The directors branch of the Academy is notorious for being a boys club. Not just because it only awarded men up until last night, but because it's members are this small, exclusive, tight group made up entirely of men. The directing Oscar is Hollywood's thickest glass ceiling, and to see it shatter last night was a HUGE deal. To illustrate, lemme tell you a little story about the woman who handed Bigelow that Oscar last night (and hilariously asked if she could keep it), Barbra Streisand.


Streisand, on the set of Yentl

Say what you want about Babs, an honest look at her career as a director (even the amazingly self-obsessed The Mirror Has Two Faces) shows that she has a true gift in that arena, regardless of her sex. When she made her first film, Yentl, she showed it to Steven Spielberg. The media would later distort this exchange into Spielberg giving her "advice" (a distortion that led to her refusal to give interviews for a decade), but the only advice he gave her was, and I quote, "Don't change a frame." Streisand would go on to WIN the Golden Globe for Best Director for this film, but when Oscar nominations were announced, her name was noticably absent in the directing category. In 1991, she directed The Prince of Tides, which went on be nominated for 7 Oscars, including Best Picture. Streisand was also nominated for the Directors Guild award for that film.
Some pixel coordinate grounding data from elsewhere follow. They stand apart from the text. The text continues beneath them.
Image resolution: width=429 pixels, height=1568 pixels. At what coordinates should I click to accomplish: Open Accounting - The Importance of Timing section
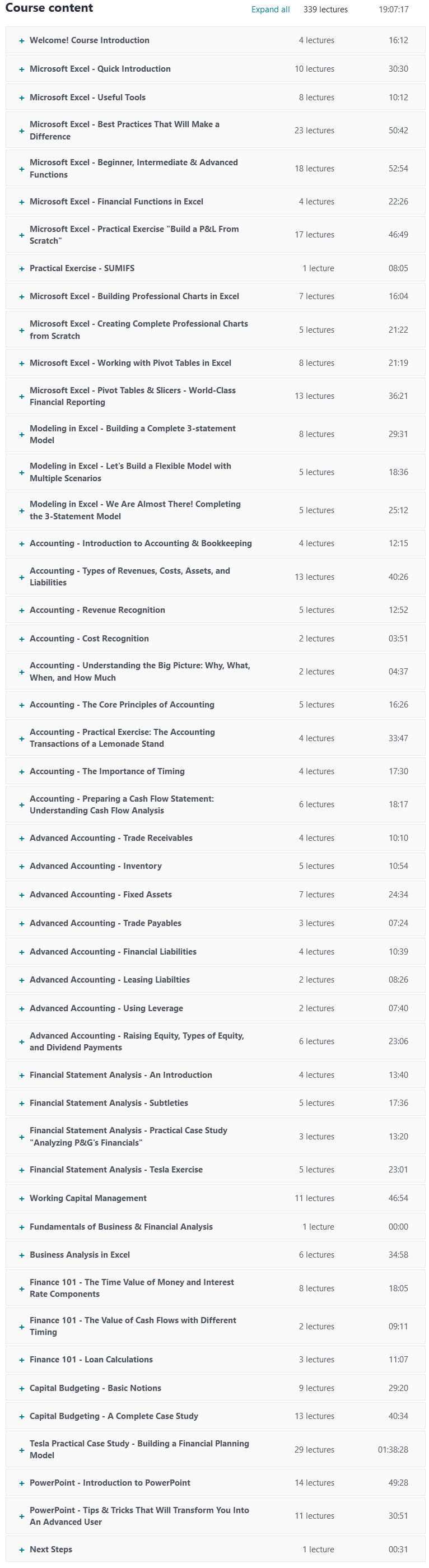point(216,771)
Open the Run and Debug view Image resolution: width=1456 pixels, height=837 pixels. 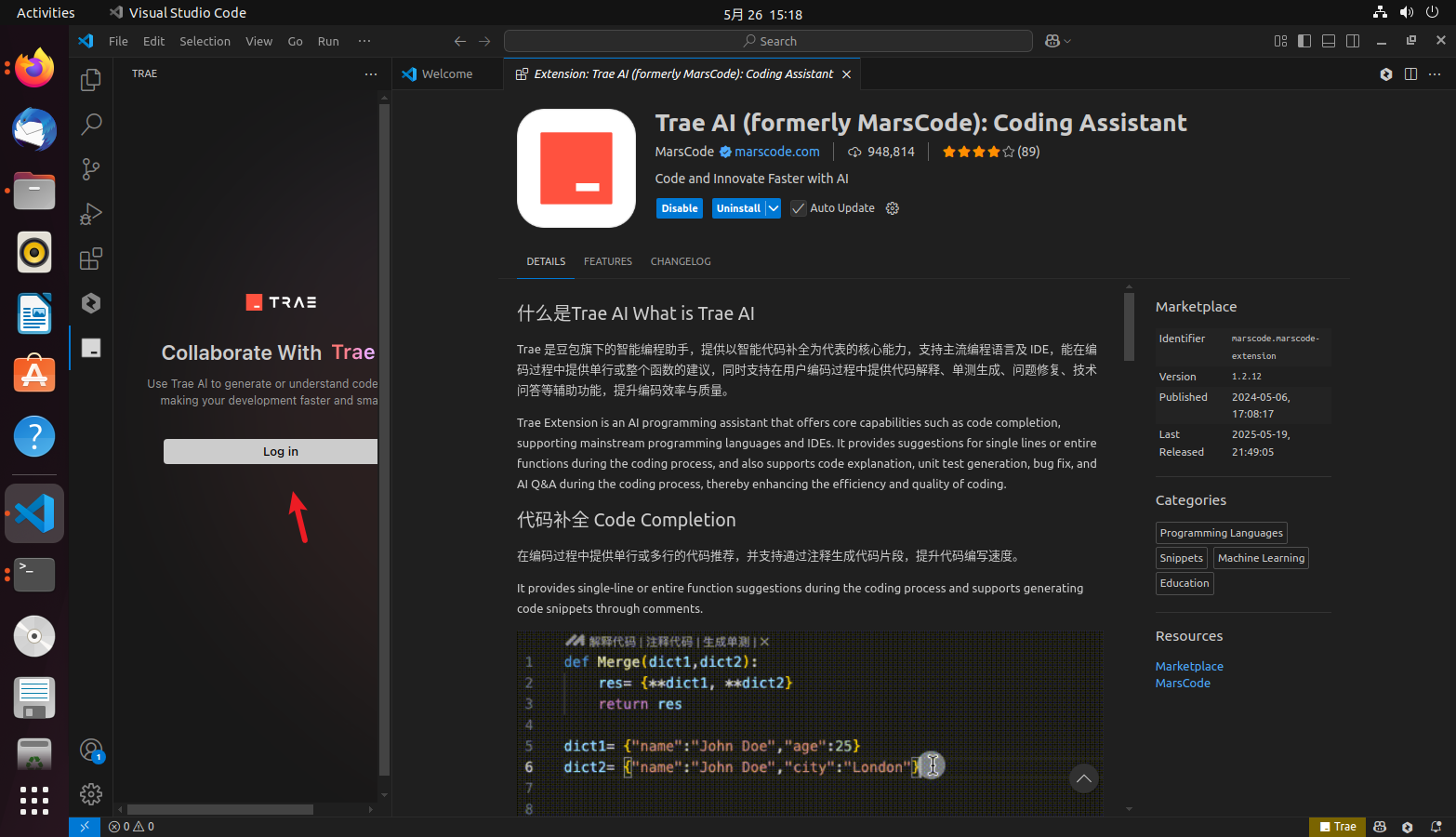click(90, 214)

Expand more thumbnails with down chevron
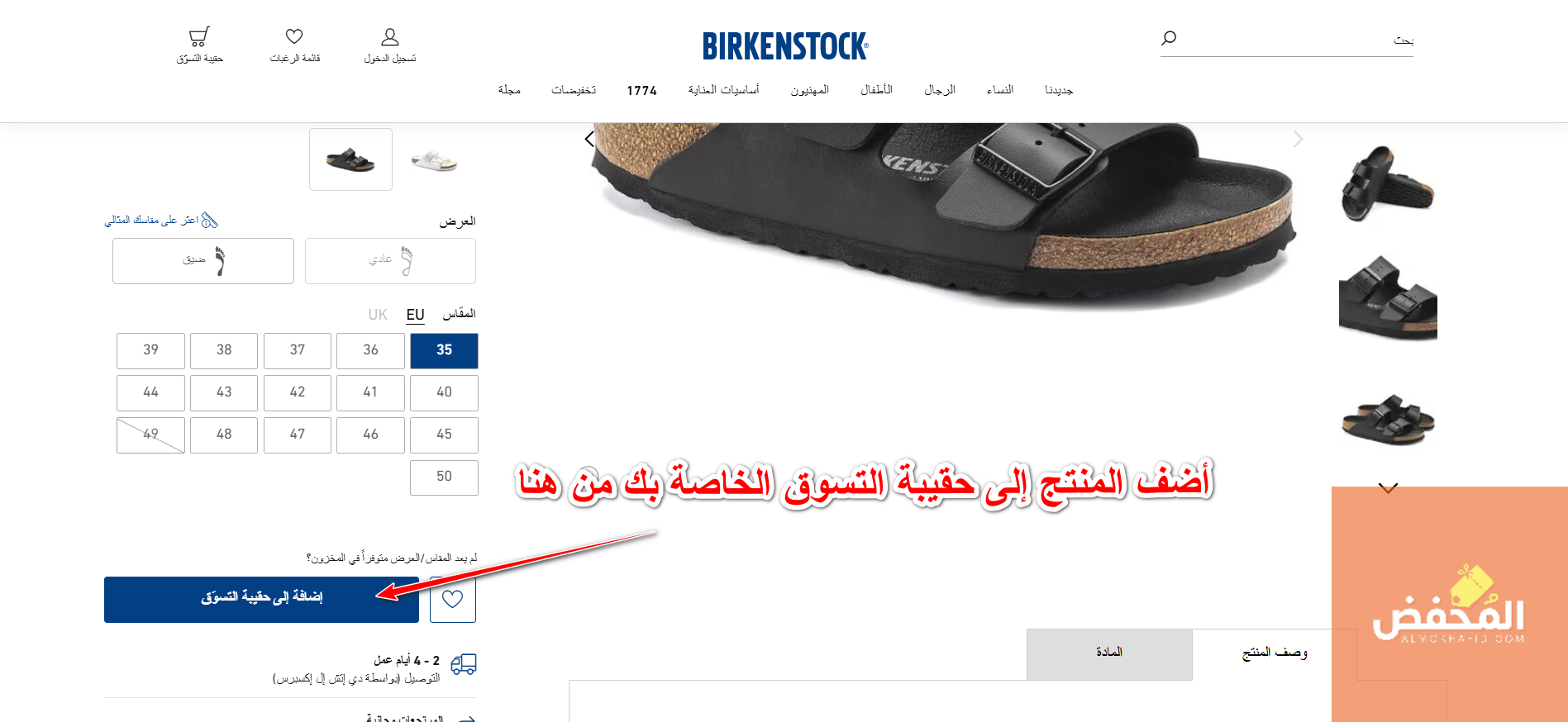(1388, 488)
Yet she was shut out again for the Directing Oscar (Billy Crystal ribbed the Academy for this in his opening number - "Did this film direct itself?!").


L to R - Lina Wertmueller, Jane Campion, Sofia Coppola

There has been a decided gender bias in Hollywood, and not just at the Oscars. Women filmmakers are consistently ignored, not just for awards, but by the studios and media as well. Where once upon a time 25% of screenwriters were women (writing ultimately half of the films that were actually produced), now it's more like 6-7%. It is the fondest hope of mine - and I mean this seriously, as a woman who hopes to break into the movie business - that Bigelow's win will draw more attention to female filmmakers. I'm not saying give them awards and movie deals just because - quality should always trump gender politics - but don't keep ignoring them, because they're not going to go away.